En daarom hebben cultuurproducten vaak boter op het hoofd. ‘Elk monument van cultuur is tegelijk document van barbarij’ zei Walter Benjamin, in deze tijden van dekolonisering uiterst actueel. En ja cultuur is een glijmiddel voor cultuurtoerisme en city-trips.
Niks aan te doen. In een kapitalistisch systeem is kunst een deel van city marketing. Van national branding. Daar komen kapitalisme en nationalisme overigens uitstekend in overeen. Het pijnlijke lokale schoolvoorbeeld daarvan is hoe de Vlaamse Captain of Industry Fernand Huts, voor zijn collectie het meest iconische gebouw van Antwerpen na de kathedraal kreeg, de Boerentoren.
Hier zie je hoe kunst als absolute koopwaar tegelijk een ideologische agenda kan dienen.
Door over heterotopische praktijken te spreken kan je hun verhouding tot de politiek precieser, minder abstract bepalen. Daarmee, denk ik, zijn de meeste discussies over kunst en politiek, opgelost of minstens: ze worden oplosbaar, want gesitueerd.
2.
Uiteraard heb ik als geëngageerde, zelfs bij momenten activistische publieke intellectueel grote sympathie voor politieke kunst, zoals de fotografie van Carl De Keyzer, het documentair theater van Milo Rau, de wereldcongressen van Jonas Staal, of de poging van Sandi Hilal & Alessandro Petti van Decolonizing Architecture om vanuit het museum, via tentoonstellingen, het vluchtelingenkamp Deheisheh in Palestina, te laten uitroepen tot UNESCO Werelderfgoed (was een heel fraaie tentoonstelling in Van Abbe Museum in Eindhoven).
Consequentst zijn misschien John Jordan en Isa Fremaux van de Laboratory for Insurrectional Imagination, die de kunstwereld opgaven om zich bij de ‘zadisten’ te voegen in Notre-Dame des Landes.
Ze begonnen met performance met nep-olie om Tate ertoe te bewegen zich niet langer te laten sponsoren door Shell, of het ‘clowns army’ dat ze uitvonden als actiemiddel voor de andersglobaliseringsmanifestaties, en zo zijn ze ertoe gekomen om hun creativiteit helemaal ten dienste te stellen van anarcho-eco-activisme. Wel overleven ze voor een deel door workshops te geven in kunstscholen en dergelijke. Dus ze blijven toch ergens deel van het systeem. Daar kan je ook moeilijk buiten.
3.
En toch verdedig ik met hand en tand het recht op spelen, op de beroemde en beruchte ‘autonomie van de kunst’. Ik denk aan het werk van Patrick Van Caekenbergh of William Kentridge, die weliswaar maatschappelijke inhouden in hun werk steken, maar toch vooral een ode zijn aan het spel van de verbeelding.
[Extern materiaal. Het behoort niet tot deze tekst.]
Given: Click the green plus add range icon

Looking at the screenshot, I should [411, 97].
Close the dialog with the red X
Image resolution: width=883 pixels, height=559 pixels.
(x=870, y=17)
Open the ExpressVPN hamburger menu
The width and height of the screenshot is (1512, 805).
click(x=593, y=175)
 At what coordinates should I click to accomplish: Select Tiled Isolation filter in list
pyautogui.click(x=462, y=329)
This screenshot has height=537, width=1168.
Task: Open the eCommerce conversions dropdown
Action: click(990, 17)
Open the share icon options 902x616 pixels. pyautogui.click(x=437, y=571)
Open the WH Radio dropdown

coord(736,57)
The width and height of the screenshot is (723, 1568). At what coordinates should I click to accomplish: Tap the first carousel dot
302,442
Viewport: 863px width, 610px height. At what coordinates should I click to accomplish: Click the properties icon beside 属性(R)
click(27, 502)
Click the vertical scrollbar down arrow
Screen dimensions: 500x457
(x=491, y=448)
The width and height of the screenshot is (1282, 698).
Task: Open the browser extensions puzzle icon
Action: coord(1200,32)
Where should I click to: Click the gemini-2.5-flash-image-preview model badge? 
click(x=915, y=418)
Een oerscène in deze kwestie voor mij is de briefwisseling tussen Benjamin en Adorno over Beckett en Brecht. De tendens, het tendentieuze van Brecht, wijst Adorno af, en stelt dat Becketts werk veel beter de toestand van de wereld en van de kunst in die wereld uitdrukt in zijn eindspelen. Niet door er een politieke boodschap in te steken, maar door de radicaliteit van vorm en inhoud. Ik heb neiging om Adorno gelijk te geven.
4.
Kan kunst de wereld redden? Dat blijft uiteindelijk de vraag als het gaat over de politieke relevantie van kunst. Het is wat ik zou durven noemen ‘de transformatieve pretentie’, die bepalend is voor het activistische karakter van kunst. En daar geloof ik niet in. Kunst verandert de wereld niet.
Het is jammer maar het is zo. Dat is haar functie ook niet, haar functie is ons leven te verrijken met, vaak afgrondelijke, schoonheid en betekenis. De transformatieve pretentie blijft een luchtkasteel, die kunst wil instrumentaliseren voor het goede doel, maar kunst is doel op zich.
5.
Wat iemand smalend NGO-kunst noemde, tiert welig, culturele praktijken als socio-artistiek werk. Of het grote kunst is, kan men betwijfelen, maar het staat buiten kijf dat artistieke strategieën, het heterotopische, een manier is om de andere, het andere een plaats te geven.
Ik denk aan Cimemaximiliaan of The Living Room van Decolonizing Architecture and Research (DAAR), ook te zien in van Abbe een paar jaar terug. Van de vluchtelingen als passieve slachtoffers, mensen maken die gastvrijheid actief beoefenen, doet wonderen. Maar dit soort artistiek activisme kan ook ingezet wordt worden voor soft power, gentrificatie en neoliberale social engineering.
6.
Ten slotte is er de uitdaging van het Antropoceen: een kunst, een kunstenaar die zich niet op de een of andere manier verhoudt tot de ecologische catastrofe is niet van deze tijd. De klimaatverandering, via de grote versnelling tot de zesde massale uitsterving, de mogelijkheid van de ineenstorting, ja zelfs van alle hogere levensvormen op aarde, is een existentiële uitdaging die geen kunstenaar zo maar naast zich neer kan leggen.
Op een dode planeet is er geen economie, volgens een van de slogans van de klimaatspijbelaars, maar ook geen kunst. Dus het einde van de wereld, het uitsterven van de soorten, inclusief de mogelijkheid van het uitsterven van de mens, is een van de vele onmogelijke taken van de hedendaagse artistieke praktijken.
Richard Powers gaat er in twee van zijn recente romans, The Overstory (Nederlandse vertaling Tot in de hemel) en Bewilderment, onverschrokken en met veel panache mee aan de slag. In een roman lukt dat misschien gemakkelijker dan in beeldende kunsten, of het zou een video- installatie moeten zijn.
Nu, er zijn kunstenaars overal ter wereld, die met die ecologische en vaak ook koloniale problematiek aan de slag gaan. Tegelijk zou een kunstlandschap waar het alleen maar daar over gaat, verschralen.
7.
Conclusie: vloeibare Kunsten voor de vloeibare moderniteit. Het meervoud van een grote diversiteit. Laat duizend cultuurpraktijken bloeien. Heterotopieën brengen allerlei vormen van cultuurproductie, genres lopen dooreen, en alle vormen zijn welkom.
Casuïstiek, geval per geval bekijken en geen algemeenheden meer over ‘De Kunst’. En dus ook geen algemeenheden meer over kunst en politiek. Zowel tegen de neoliberalisering van cultuurinstellingen als tegenover de ideologische agenda’s van nationalisten, populisten en autocraten, blijft de verdediging van de relatieve autonomie, de alteriteit, de vrijhavens van de heterotopische cultuurinstellingen, zoals het museum en het theater (en de kunstscholen), een hoogst belangrijke, wellicht oneindige opgave.